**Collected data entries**
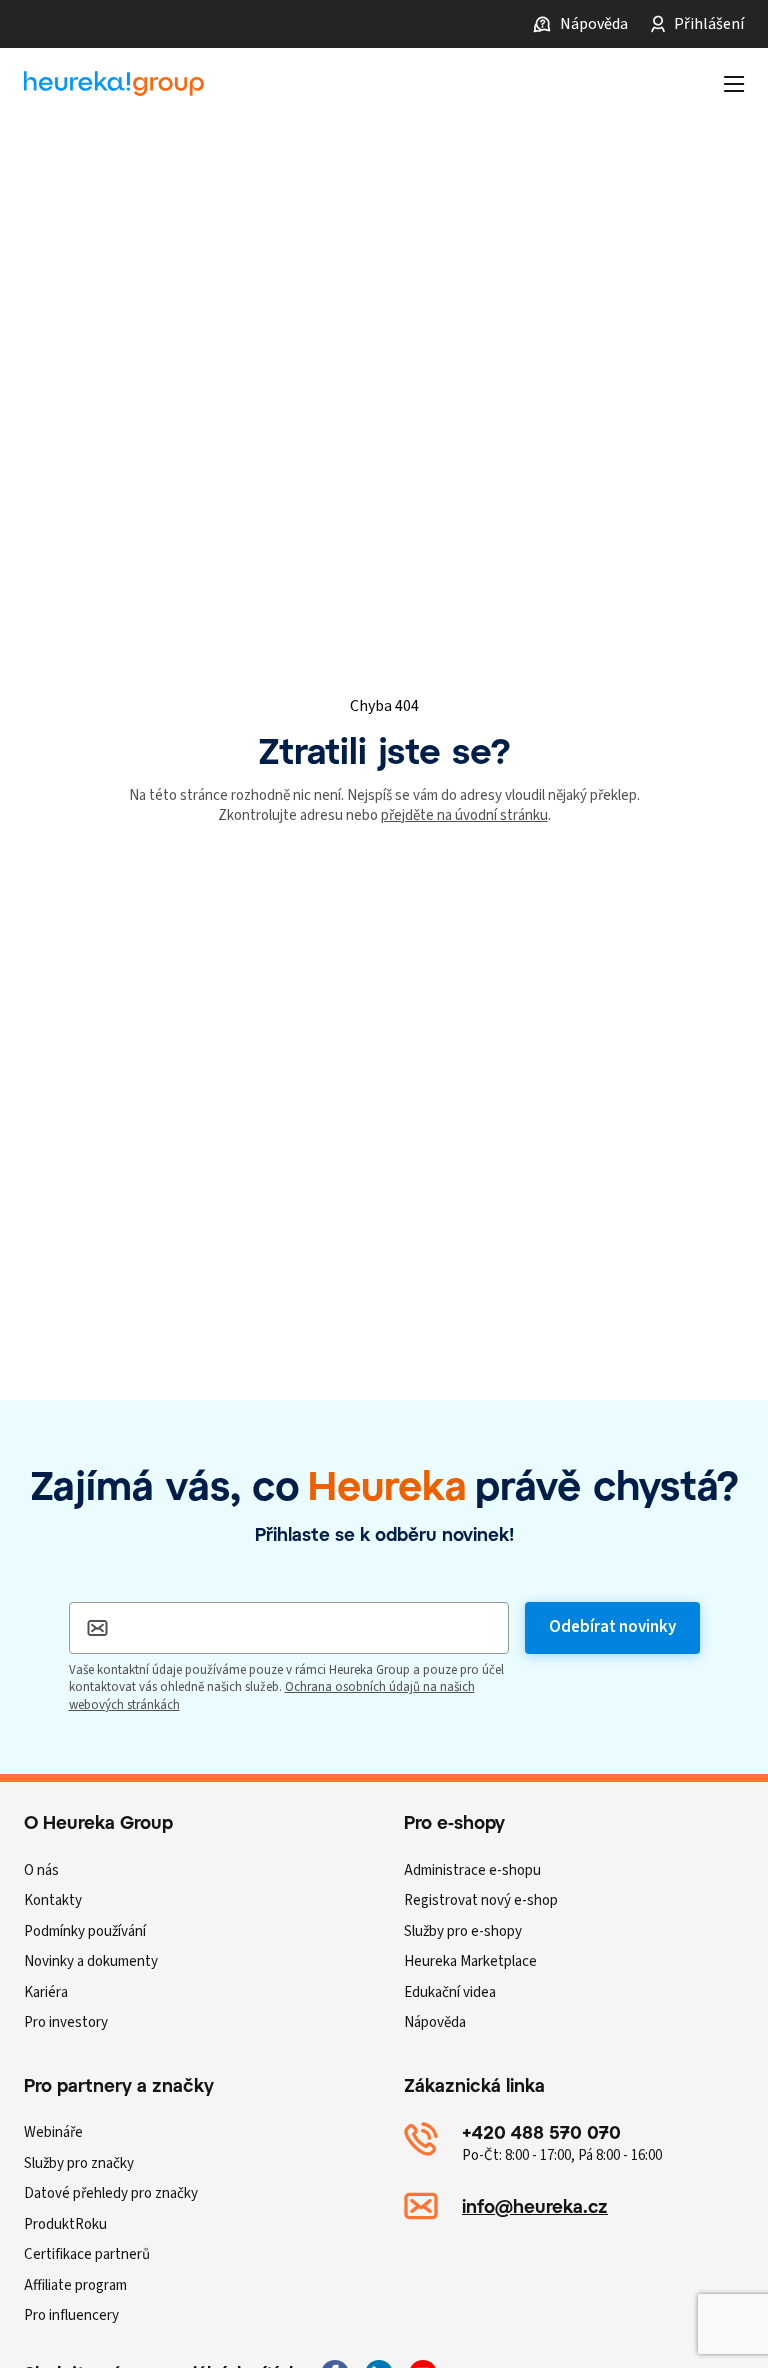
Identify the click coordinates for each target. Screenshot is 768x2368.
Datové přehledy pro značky (111, 2193)
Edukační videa (450, 1992)
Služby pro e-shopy (463, 1931)
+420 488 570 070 (541, 2132)
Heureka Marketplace (470, 1961)
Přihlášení (709, 24)
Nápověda (594, 24)
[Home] (114, 84)
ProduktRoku (65, 2224)
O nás (41, 1870)
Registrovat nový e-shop (481, 1900)
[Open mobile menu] (734, 84)
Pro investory (66, 2022)
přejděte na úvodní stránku (464, 815)
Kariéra (46, 1992)
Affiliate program (75, 2285)
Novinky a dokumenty (91, 1961)
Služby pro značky (79, 2163)
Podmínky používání (85, 1931)
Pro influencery (71, 2315)
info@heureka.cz (535, 2206)
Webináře (53, 2132)
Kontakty (53, 1900)
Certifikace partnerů (87, 2254)
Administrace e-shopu (472, 1870)
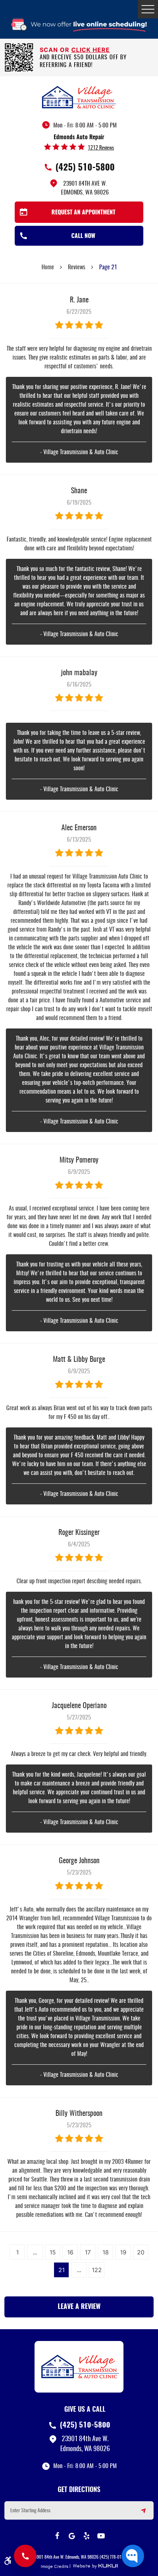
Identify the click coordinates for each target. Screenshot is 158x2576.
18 (106, 2252)
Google (71, 2535)
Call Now (83, 236)
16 (70, 2252)
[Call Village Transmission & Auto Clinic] (25, 2556)
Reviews (76, 267)
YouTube (101, 2535)
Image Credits (54, 2566)
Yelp (86, 2535)
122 (97, 2270)
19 (123, 2252)
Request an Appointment (83, 212)
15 (53, 2252)
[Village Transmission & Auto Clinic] (79, 97)
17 (88, 2252)
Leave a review (79, 2307)
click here (90, 49)
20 (140, 2252)
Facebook (57, 2535)
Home (48, 267)
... (35, 2252)
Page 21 (108, 267)
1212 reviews (101, 148)
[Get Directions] (139, 2513)
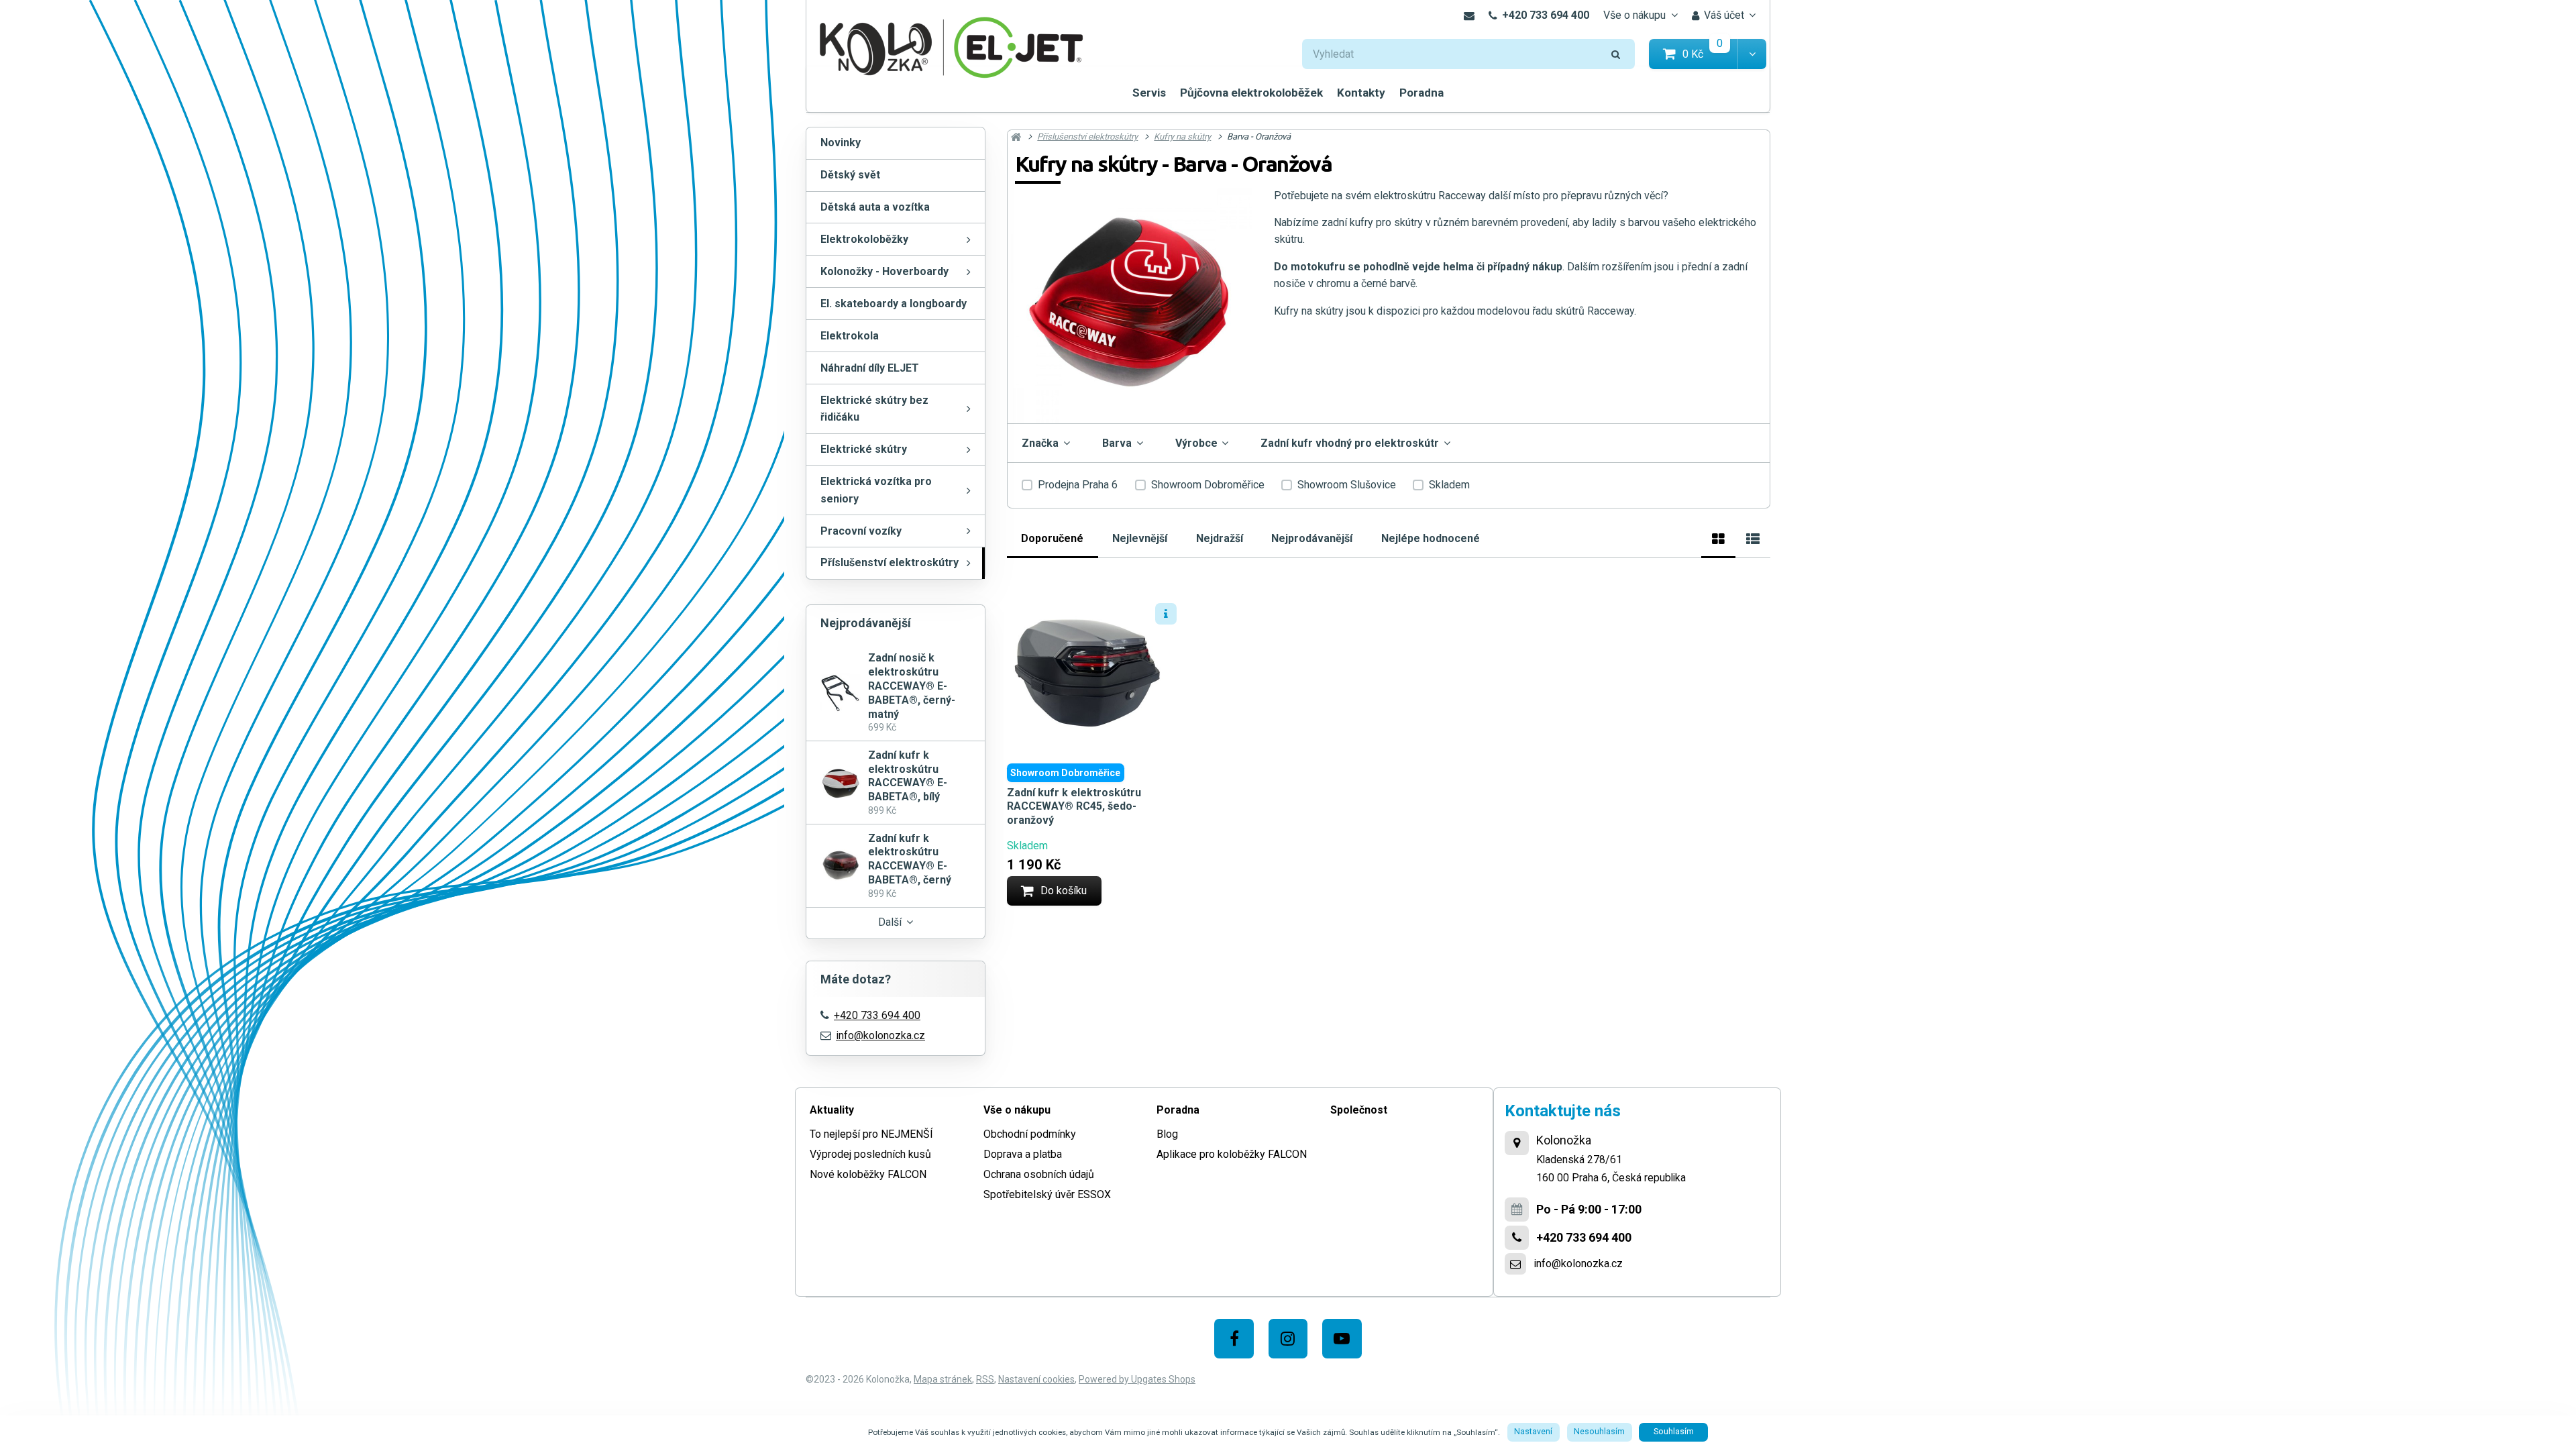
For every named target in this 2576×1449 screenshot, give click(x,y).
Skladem (1449, 484)
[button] (1751, 54)
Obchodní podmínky (1029, 1134)
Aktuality (832, 1110)
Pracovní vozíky (861, 531)
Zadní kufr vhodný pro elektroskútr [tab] (1349, 443)
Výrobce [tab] (1196, 443)
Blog (1167, 1134)
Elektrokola (849, 335)
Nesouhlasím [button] (1599, 1431)
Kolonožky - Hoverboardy (884, 271)
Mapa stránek (943, 1379)
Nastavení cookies (1036, 1379)
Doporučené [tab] (1052, 538)
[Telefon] (1517, 1238)
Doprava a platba (1022, 1154)
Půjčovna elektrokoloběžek (1251, 92)
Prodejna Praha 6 (1078, 484)
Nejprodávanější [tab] (1311, 538)
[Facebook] (1234, 1338)
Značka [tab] (1040, 443)
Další (890, 922)
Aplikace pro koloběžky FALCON (1232, 1154)
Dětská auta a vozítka (875, 207)
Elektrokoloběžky (864, 239)
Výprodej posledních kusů (870, 1154)
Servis (1149, 92)
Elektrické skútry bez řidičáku (874, 409)
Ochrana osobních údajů (1038, 1174)
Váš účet (1724, 15)
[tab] (1718, 537)
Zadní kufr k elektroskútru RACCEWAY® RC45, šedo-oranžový (1074, 806)
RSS (985, 1379)
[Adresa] (1517, 1143)
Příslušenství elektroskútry (889, 562)
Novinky (840, 142)
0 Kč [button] (1710, 53)
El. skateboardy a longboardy (893, 303)
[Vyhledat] (1616, 54)
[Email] (1468, 15)
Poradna (1421, 92)
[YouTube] (1342, 1338)
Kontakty (1361, 92)
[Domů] (951, 45)
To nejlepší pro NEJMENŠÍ (871, 1134)
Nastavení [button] (1533, 1431)
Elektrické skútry (863, 449)
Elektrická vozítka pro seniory (876, 490)
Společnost (1358, 1110)
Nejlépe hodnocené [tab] (1430, 538)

**WHAT THIS TASK INVOLVES**
Output the records exactly as they appear, skipping any pictures.

**ANSWER TO THIS TASK**
Identify the click coordinates for each target. Screenshot is 768x2368.
Datové přehledy pro značky (111, 2193)
Edukační videa (450, 1992)
Služby pro e-shopy (463, 1931)
+420 488 570 070 (541, 2132)
Heureka Marketplace (470, 1961)
Přihlášení (709, 24)
Nápověda (594, 24)
[Home] (114, 84)
ProduktRoku (65, 2224)
O nás (41, 1870)
Registrovat nový e-shop (481, 1900)
[Open mobile menu] (734, 84)
Pro investory (66, 2022)
přejděte na úvodní stránku (464, 815)
Kariéra (46, 1992)
Affiliate program (75, 2285)
Novinky a dokumenty (91, 1961)
Služby pro značky (79, 2163)
Podmínky používání (85, 1931)
Pro influencery (71, 2315)
info@heureka.cz (535, 2206)
Webináře (53, 2132)
Kontakty (53, 1900)
Certifikace partnerů (87, 2254)
Administrace e-shopu (472, 1870)
Identify the click coordinates for each target. Screenshot is 158x2576.
18 (106, 2252)
Google (71, 2535)
Call Now (83, 236)
16 (70, 2252)
[Call Village Transmission & Auto Clinic] (25, 2556)
Reviews (76, 267)
YouTube (101, 2535)
Image Credits (54, 2566)
Yelp (86, 2535)
122 (97, 2270)
19 (123, 2252)
Request an Appointment (83, 212)
15 (53, 2252)
[Village Transmission & Auto Clinic] (79, 97)
17 (88, 2252)
Leave a review (79, 2307)
click here (90, 49)
20 (140, 2252)
Facebook (57, 2535)
Home (48, 267)
... (35, 2252)
Page 21 (108, 267)
1212 reviews (101, 148)
[Get Directions] (139, 2513)
For every named target in this 2576×1449 screenshot, give click(x,y).
Skladem (1449, 484)
[button] (1751, 54)
Obchodní podmínky (1029, 1134)
Aktuality (832, 1110)
Pracovní vozíky (861, 531)
Zadní kufr vhodný pro elektroskútr [tab] (1349, 443)
Výrobce [tab] (1196, 443)
Blog (1167, 1134)
Elektrokola (849, 335)
Nesouhlasím [button] (1599, 1431)
Kolonožky - Hoverboardy (884, 271)
Mapa stránek (943, 1379)
Nastavení cookies (1036, 1379)
Doporučené [tab] (1052, 538)
[Telefon] (1517, 1238)
Doprava a platba (1022, 1154)
Půjčovna elektrokoloběžek (1251, 92)
Prodejna Praha 6 (1078, 484)
Nejprodávanější [tab] (1311, 538)
[Facebook] (1234, 1338)
Značka [tab] (1040, 443)
Další (890, 922)
Aplikace pro koloběžky FALCON (1232, 1154)
Dětská auta a vozítka (875, 207)
Elektrokoloběžky (864, 239)
Výprodej posledních kusů (870, 1154)
Servis (1149, 92)
Elektrické skútry bez řidičáku (874, 409)
Ochrana osobních údajů (1038, 1174)
Váš účet (1724, 15)
[tab] (1718, 537)
Zadní kufr k elektroskútru RACCEWAY® RC45, šedo-oranžový (1074, 806)
RSS (985, 1379)
[Adresa] (1517, 1143)
Příslušenství elektroskútry (889, 562)
Novinky (840, 142)
0 Kč [button] (1710, 53)
El. skateboardy a longboardy (893, 303)
[Vyhledat] (1616, 54)
[Email] (1468, 15)
Poradna (1421, 92)
[YouTube] (1342, 1338)
Kontakty (1361, 92)
[Domů] (951, 45)
To nejlepší pro NEJMENŠÍ (871, 1134)
Nastavení [button] (1533, 1431)
Elektrické skútry (863, 449)
Elektrická vozítka pro seniory (876, 490)
Společnost (1358, 1110)
Nejlépe hodnocené [tab] (1430, 538)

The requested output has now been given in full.